Last week, though, Kenya’s President William Ruto made some public comments about the cases that suggested otherwise. “Those people were taken to court, and they had real trouble,” Ruto said at an event in Nairobi, referring to Sama, the outsourcing company that directly employed the Facebook content moderators. “They really bothered me. Now I can report to you that we have changed the law, so nobody will take you to court again on any matter.”
As I write in TIME, the intervention was a signal of just how big a deal these cases have become for the Kenyan economy and Ruto’s presidency. But despite his grand pledge, the story also explains why things might not be as simple as he made out.
What I’m Reading
The confusing reality of AI friends
By Josh Dzieza in The Verge
Few people have grappled as explicitly with the unique benefits, dangers, and confusions of these relationships as the customers of “AI companion” companies. These companies have raced ahead of the tech giants in embracing the technology’s full anthropomorphic potential, giving their AI agents human faces, simulated emotions, and customizable backstories. The more human AI seems, the founders argue, the better it will be at meeting our most important human needs, like supporting our mental health and alleviating our loneliness. Many of these companies are new and run by just a few people, but already, they collectively claim tens of millions of users. [… They] are entering treacherous terrain — ethically, socially, and psychologically. Language models are at their most potentially misleading when they seem to speak in the first person. While it’s possible for factual statements like the location of Burundi to align with reality despite being generated by a different path, it’s hard to imagine how the same could be said of a model’s seeming assertions about its own feelings or experience.

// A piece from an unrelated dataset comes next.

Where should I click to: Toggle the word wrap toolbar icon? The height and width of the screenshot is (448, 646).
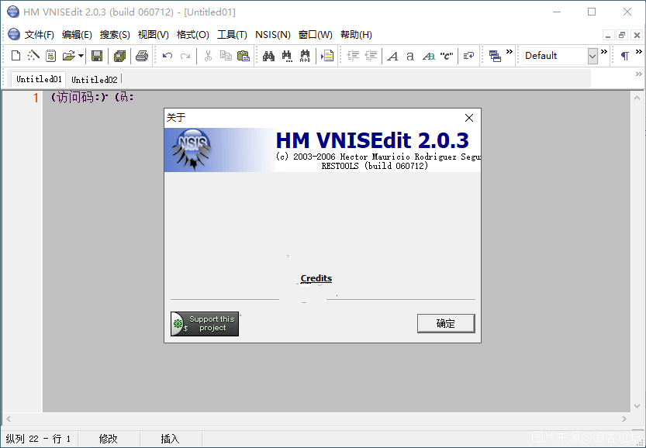pos(468,56)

What the death of a health-insurance C.E.O. means to America
By Jia Tolentino in The New Yorker
Thompson’s murder is one symptom of the American appetite for violence; his line of work is another. Denied health-insurance claims are not broadly understood this way, in part because people in consequential positions at health-insurance companies, and those in their social circles, are likely to have experienced denied claims mainly as a matter of extreme annoyance at worst: hours on the phone, maybe; a bunch of extra paperwork; maybe money spent that could’ve gone to next year’s vacation. For people who do not have money or social connections at hospitals or the ability to spend weeks at a time on the phone, a denied health-insurance claim can instantly bend the trajectory of a life toward bankruptcy and misery and death. Maybe everyone knows this, anyway, and structural violence—another term for it is “social injustice”—is simply, at this point, the structure of American life, and it is treated as normal, whether we attach that particular name to it or not.
Stupidest new idea in journalism: a ‘bias meter’
By Mark Jacob in Stop the Presses
Based on my decades of experience in newsrooms, I know how a “bias meter” for news would work in practice. Rather than reporters and editors producing news stories and then living with whatever judgment the “bias meter” rendered after publication, the newsroom would run those stories through the “bias meter” process before publication and then adjust the stories to get a “better” grade from AI. This would cripple the ability of journalists to tell hard truths. It would make the news mushy and vague.
Endnote
I’ll soon be logging off for the year. Thank you, if you’ve made it this far, for reading and engaging with my journalism. I’m looking forward to getting stuck in again in 2025.